French economist Thomas Piketty and US Nobel Prize winner Joseph Stiglitz are to be on a new panel advising British Labour leader Jeremy Corbyn, the main opposition party announced Sunday.
The Economic Advisory Committee will meet quarterly under Labour finance spokesman John McDonnell to develop ideas for the party's economic strategy.
Piketty is known for his best-selling work on wealth inequality, while Stiglitz is a long-time critic of the austerity policies pursued by many Western governments in the wake of the financial crisis.
"I am very happy to take part in this Economic Advisory Committee and assist the Labour Party in constructing an economic policy that helps tackle some of the biggest issues facing people in the UK," Piketty said in a statement.
"There is now a brilliant opportunity for the Labour Party to construct a fresh and new political economy which will expose austerity for the failure it has been in the UK and Europe."
The announcement comes as Labour begins its annual conference in Brighton on the English south coast, after the 66-year-old socialist veteran Corbyn rode a wave of grassroots support to be elected leader, shocking many party insiders.
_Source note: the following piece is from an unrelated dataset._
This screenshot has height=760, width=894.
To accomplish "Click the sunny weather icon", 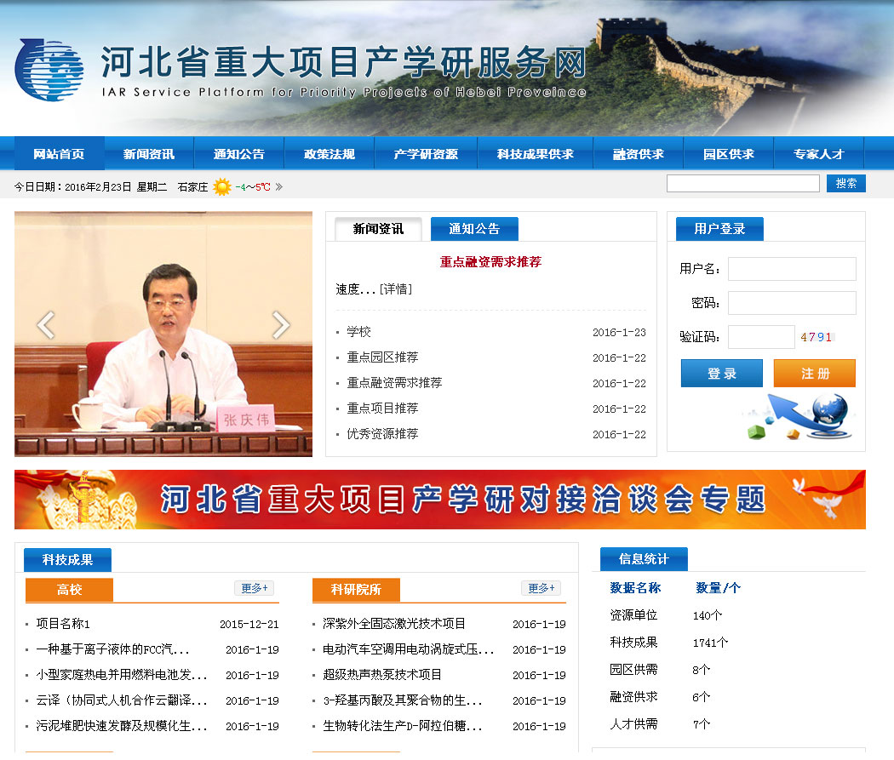I will tap(221, 186).
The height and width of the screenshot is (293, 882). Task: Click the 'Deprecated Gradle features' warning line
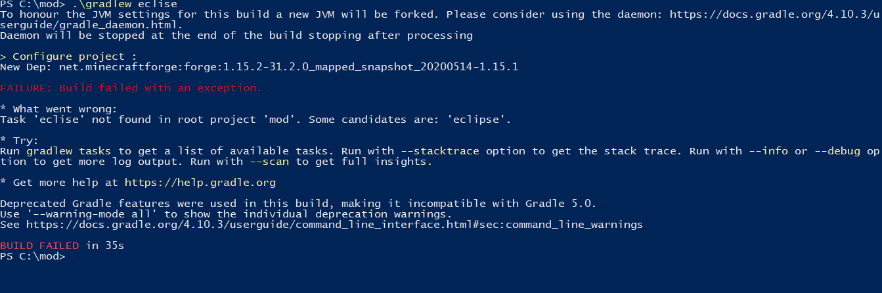298,204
"Our economy must deliver security for all, not just riches for a few," Corbyn said as the panel was announced.
McDonnell, a left-wing ally of Corbyn's who has advocated denationalising Britain's railways and printing money for state spending, is due to set out his ideas in his first speech to the Labour conference on Monday.
"Austerity is failing the people of this country. Working alongside world leading economists Labour will present the coherent alternative our country desperately needs," McDonnell said in a statement.
Also on the panel are University of Sussex professor Mariana Mazzucato, Anastasia Nesvetailova of City University London, former Bank of England economist Danny Blanchflower, Ann Pettifor of Policy Research in Macroeconomics and the University of Oxford's Simon Wren-Lewis.